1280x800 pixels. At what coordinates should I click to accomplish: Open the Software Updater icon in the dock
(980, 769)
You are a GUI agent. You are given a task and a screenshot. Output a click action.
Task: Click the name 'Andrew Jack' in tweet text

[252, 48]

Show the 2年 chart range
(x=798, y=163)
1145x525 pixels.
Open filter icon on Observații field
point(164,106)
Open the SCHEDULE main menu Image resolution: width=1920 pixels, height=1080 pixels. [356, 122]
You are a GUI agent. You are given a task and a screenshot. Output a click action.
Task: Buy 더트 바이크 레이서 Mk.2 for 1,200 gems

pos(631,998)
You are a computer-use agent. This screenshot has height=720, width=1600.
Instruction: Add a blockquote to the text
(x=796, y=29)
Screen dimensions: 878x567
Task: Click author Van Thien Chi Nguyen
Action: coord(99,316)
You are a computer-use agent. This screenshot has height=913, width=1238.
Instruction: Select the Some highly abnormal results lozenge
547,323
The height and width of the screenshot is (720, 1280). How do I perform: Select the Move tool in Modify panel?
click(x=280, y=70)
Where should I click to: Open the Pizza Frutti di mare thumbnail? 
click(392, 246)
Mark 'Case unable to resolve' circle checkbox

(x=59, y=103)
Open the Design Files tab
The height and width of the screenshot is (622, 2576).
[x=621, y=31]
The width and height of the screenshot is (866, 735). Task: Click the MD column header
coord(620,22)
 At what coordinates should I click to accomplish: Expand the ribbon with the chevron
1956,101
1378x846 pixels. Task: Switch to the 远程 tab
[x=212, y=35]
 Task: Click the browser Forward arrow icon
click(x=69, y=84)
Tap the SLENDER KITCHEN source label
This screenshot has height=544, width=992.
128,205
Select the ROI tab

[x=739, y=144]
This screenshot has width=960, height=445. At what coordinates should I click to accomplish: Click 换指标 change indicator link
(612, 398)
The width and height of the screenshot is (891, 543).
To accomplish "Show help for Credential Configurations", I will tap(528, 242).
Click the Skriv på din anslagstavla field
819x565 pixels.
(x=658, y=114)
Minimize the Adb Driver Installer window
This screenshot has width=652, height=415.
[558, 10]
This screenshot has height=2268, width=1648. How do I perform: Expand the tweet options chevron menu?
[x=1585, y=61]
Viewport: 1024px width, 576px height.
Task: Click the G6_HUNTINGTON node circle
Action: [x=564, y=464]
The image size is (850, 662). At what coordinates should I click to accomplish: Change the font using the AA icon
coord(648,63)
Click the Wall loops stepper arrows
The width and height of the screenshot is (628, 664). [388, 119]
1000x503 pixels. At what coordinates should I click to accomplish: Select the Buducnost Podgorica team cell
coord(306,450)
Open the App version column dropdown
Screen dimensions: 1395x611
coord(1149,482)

PROBLEM -
All of the material is to be written out exactly.

REPLY -
1280x800 pixels. At what coordinates should I click to accomplish: Open the Software Updater icon in the dock
(980, 769)
You are a GUI agent. You are given a task and a screenshot. Output a click action.
Task: Click the name 'Andrew Jack' in tweet text

[252, 48]

Show the 2年 chart range
(x=798, y=163)
1145x525 pixels.
Open filter icon on Observații field
point(164,106)
Open the SCHEDULE main menu Image resolution: width=1920 pixels, height=1080 pixels. [356, 122]
You are a GUI agent. You are given a task and a screenshot. Output a click action.
Task: Buy 더트 바이크 레이서 Mk.2 for 1,200 gems

pos(631,998)
You are a computer-use agent. This screenshot has height=720, width=1600.
Instruction: Add a blockquote to the text
(x=796, y=29)
Screen dimensions: 878x567
Task: Click author Van Thien Chi Nguyen
Action: coord(99,316)
You are a computer-use agent. This screenshot has height=913, width=1238.
Instruction: Select the Some highly abnormal results lozenge
547,323
The height and width of the screenshot is (720, 1280). How do I perform: Select the Move tool in Modify panel?
click(x=280, y=70)
Where should I click to: Open the Pizza Frutti di mare thumbnail? 
click(392, 246)
Mark 'Case unable to resolve' circle checkbox

(x=59, y=103)
Open the Design Files tab
The height and width of the screenshot is (622, 2576).
[x=621, y=31]
The width and height of the screenshot is (866, 735). Task: Click the MD column header
coord(620,22)
 At what coordinates should I click to accomplish: Expand the ribbon with the chevron
1956,101
1378x846 pixels. Task: Switch to the 远程 tab
[x=212, y=35]
 Task: Click the browser Forward arrow icon
click(x=69, y=84)
Tap the SLENDER KITCHEN source label
This screenshot has height=544, width=992.
128,205
Select the ROI tab

[x=739, y=144]
This screenshot has width=960, height=445. At what coordinates should I click to accomplish: Click 换指标 change indicator link
(612, 398)
The width and height of the screenshot is (891, 543).
To accomplish "Show help for Credential Configurations", I will tap(528, 242).
Click the Skriv på din anslagstavla field
819x565 pixels.
(x=658, y=114)
Minimize the Adb Driver Installer window
This screenshot has width=652, height=415.
[558, 10]
This screenshot has height=2268, width=1648. How do I perform: Expand the tweet options chevron menu?
[x=1585, y=61]
Viewport: 1024px width, 576px height.
Task: Click the G6_HUNTINGTON node circle
Action: [x=564, y=464]
The image size is (850, 662). At what coordinates should I click to accomplish: Change the font using the AA icon
coord(648,63)
Click the Wall loops stepper arrows
The width and height of the screenshot is (628, 664). [388, 119]
1000x503 pixels. At what coordinates should I click to accomplish: Select the Buducnost Podgorica team cell
coord(306,450)
Open the App version column dropdown
Screen dimensions: 1395x611
coord(1149,482)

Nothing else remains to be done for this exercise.